The Parts that Make the Whole UTOK Tree of Life

At the center of the UTOK Tree of Life is the Metaphysical Empirical (M.E.) Flower. The M.E. Flower represents the metaphysical empirical dialectic. This is the idea that human knowledge systems are developed as a function of the empirical experiences that connect one to the world via senses and data, and propositional networks of concepts and categories that map the world (i.e., ontology) and how we know about it (i.e., epistemology) via language, the whole of which is one’s metaphysical worldview.

In the center of the M.E. Flower is a large M.E. circle, depicted as a green and yellow yin yang dialectic, and around the circumference are small “m.e.” circles. The small m.e. circles represent each individual, and their metaphysical and empirical systems of understanding. The big M.E. represents a large-scale system of justification that connect the small m.e. into a shared Culture. Thus, the M.E. Flower represents both the individual’s particular embodied, embedded perspective on the world and the large-scale propositional systems of justification one is aligned with. Because of this relation between the individual and large-scale systems, the M.E. Flower is sometimes referred to as the “MEme flower,” which affords a useful play on the concept of a meme.

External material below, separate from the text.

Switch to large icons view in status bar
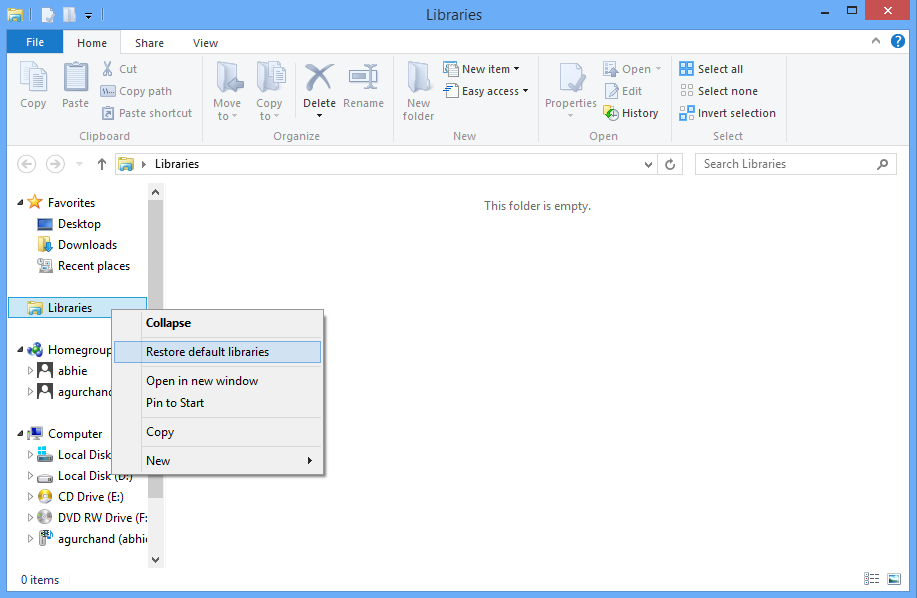This screenshot has height=598, width=917. click(x=894, y=579)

Placed in the center of the Tree of Life, the M.E. Flower represents and invites reflection on relation between the individual’s system of understanding, represented as a small m.e., and the big M.E., which in this is UTOK itself. It is worth noting here that, in terms of the overall architecture of UTOK, the small m.e. circle directly corresponds to the iQuad Coin and its “human identity function,” described in more detail in this blog. The M.E. Flower thus invites you to reflect on yourself as a particular knower and then step into the yin yang metaphysical empirical vortex of the UTOK Garden.

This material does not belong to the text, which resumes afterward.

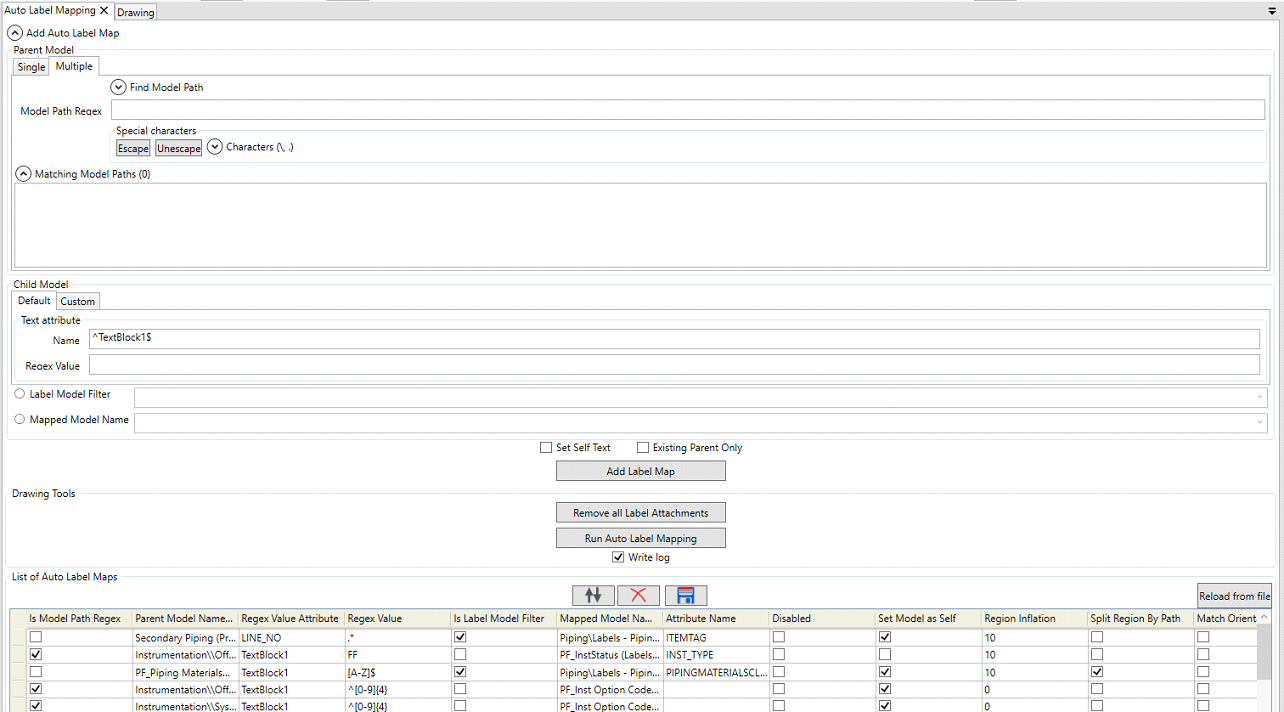Click the swap order arrows icon

(593, 595)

The ME Flower represents metaphysical empirical systems of understanding at the individual and large-scale level

With the central flower clarified, we can proceed to the eight “flowering apples” that represent the nourishment of knowledge and wisdom that the Tree of Life offers. The first four flowering apples are the four key ideas that make up the Unified Theory of Psychology; hence the “UT” that is engraved in the left side of the Tree of Life.

The right side of the Tree of Life contains the Unified Theory of Psychology

The first branch, or “flowering apple”, is the aforementioned Tree of Knowledge System, which gives a naturalistic ontology grounded in a scientific epistemology. The next apple is Justification Systems Theory (JUST), which provides us a framework for human consciousness and the evolution of the Culture Person plane of existence. Then, Behavioral Investment Theory (BIT) frames the Mind dimension of complexification, and the Influence Matrix maps the dynamics of our relational interconnectedness. (For those who are interested in a full “Tour of the Garden,” see here).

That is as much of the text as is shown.